John St. Clair

No. 70, 78
- Position: Offensive tackle

Personal information
- Born: July 15, 1977 (age 49) Roanoke, Virginia, U.S.
- Listed height: 6 ft 6 in (1.98 m)
- Listed weight: 320 lb (145 kg)

Career information
- High school: Fleming (Roanoke)
- College: Virginia
- NFL draft: 2000: 3rd round, 94th overall pick

Career history
- St. Louis Rams (2000–2003); Miami Dolphins (2004); Chicago Bears (2005–2008); Cleveland Browns (2009–2010);

Awards and highlights
- First-team All-American (1999); Jacobs Blocking Trophy (1999); First-team All-ACC (1999); Second-team All-ACC (1998); Virginia Cavaliers Jersey No. 50 retired;

Career NFL statistics
- Games played: 132
- Games started: 79
- Receptions: 2
- Receiving yards: 20
- Receiving touchdowns: 1
- Stats at Pro Football Reference

= John St. Clair =

American football player (born 1977)

John Bradley St. Clair (born July 15, 1977) is an American former professional football player who was an offensive tackle in the National Football League (NFL). He was selected by the St. Louis Rams in the third round of the 2000 NFL draft. He played college football for the Virginia Cavaliers.

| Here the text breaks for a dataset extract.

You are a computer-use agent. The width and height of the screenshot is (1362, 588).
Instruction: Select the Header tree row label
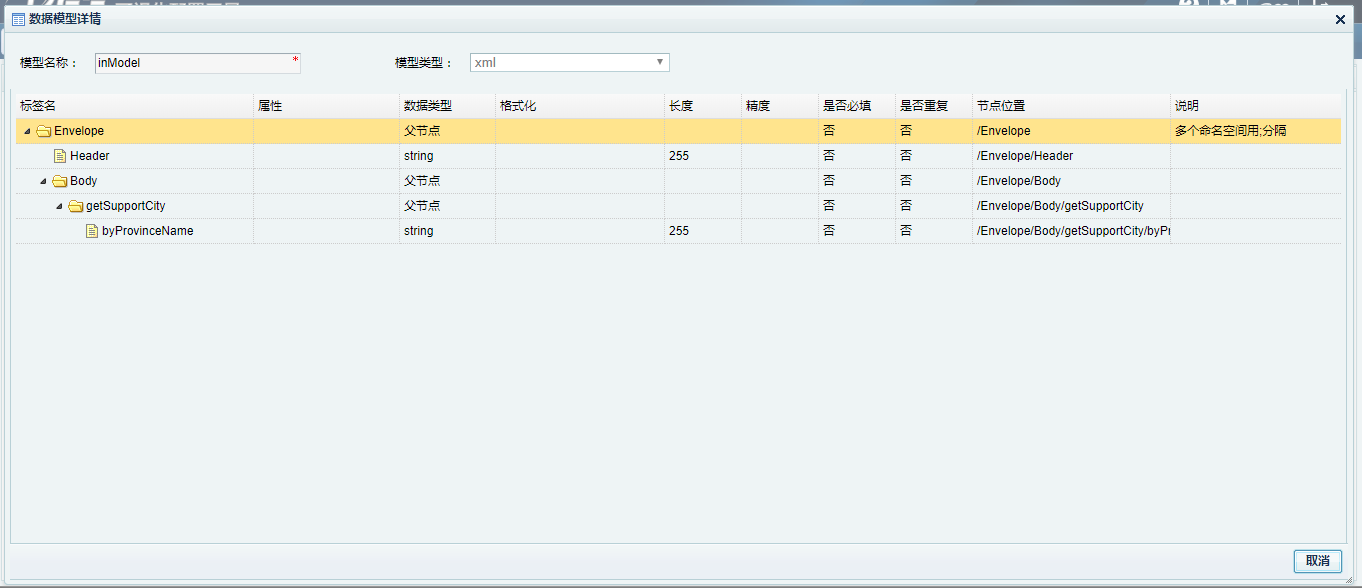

St. Clair also played for the Miami Dolphins, Chicago Bears, and Cleveland Browns.

==Early life==
St. Clair was an All-America selection by Super Prep following 1995 senior season at William Fleming High School in Roanoke, Virginia. St. Clair earned four letters at tight end and defensive tackle and was also named to the All-regional team by Blue Chip Illustrated and was rated as one of the top-25 players in Virginia. He also advanced to state finals in discus all four years and lettered twice in basketball.

==College career==
St. Clair was a four-year letterman at the University of Virginia (1996–99) who started at center his final two years. He was named First-team All-America by College Football news and CNN/SI as a senior. He also won the Jacobs Blocking Trophy for the best blocker in the ACC in 1999. As a junior, started 10 games and was named Second-team All-ACC. He moved to the offensive line as a sophomore after playing as a reserve tight end during redshirt freshman season.

==Professional career==

===Pre-draft===
St. Clair did 25 reps of 225 pounds on the bench press. He did not do the drills at the 2000 NFL Combine due to a quad injury. On his Pro Day at Virginia, he did 27 reps of 225 and ran a 5.08 40 yard dash.

===St. Louis Rams===
St. Clair was selected by the St. Louis Rams in the third round of the 2000 NFL draft. He was on the Rams roster in 2000 and 2001 but was inactive for all 32 games plus playoffs. In 2002 St. Clair started all 16 games for Rams, including 13 at right tackle and three at left tackle. In 2003, he played in all 16 regular season games and St. Louis’ lone playoff game as a reserve tackle and on special teams. He had an 18-yard reception from Marc Bulger at Cleveland (12/8/2003).

===Miami Dolphins===
On March 12, 2004, the Dolphins agreed to a two-year, $2.6 million contract with St. Clair, who was an unrestricted free agent. St. Clair started all 14 of his games played at right tackle during his lone season with Miami. The Dolphins released St. Clair on September 7, 2005.

===Chicago Bears===
After he was released by Miami, St. Clair signed with the Bears and played in the final 13 games of the regular season, including a start at each tackle position. The next season, Chicago signed St.Clair to a three-year $5 million contract and he played all 16 games for third time in his career, with two starts at left tackle for the Bears. He also played in all three postseason contests, including Super Bowl XLI against Indianapolis (2/4/07). In 2007, he saw action in all 16 games with the Bears, starting one contest at left tackle, one at right tackle and three at left guard. He scored the Bears’ first touchdown of the season on a two-yard pass from Rex Grossman vs. Kansas City (9/17). In 2008, he started all 16 games at left tackle for Chicago, marking the second time in his career that he opened all 16 contests and the fifth time in which
he appeared in every regular season contest.

===Cleveland Browns===
St. Clair signed a three-year $9.1 million contract with the Cleveland Browns on March 17, 2009. He started the first 14 games at right tackle before being inactive for the final two games with an ankle injury. In 2010, St.Clair sustained a severe ankle injury and only started 11 games.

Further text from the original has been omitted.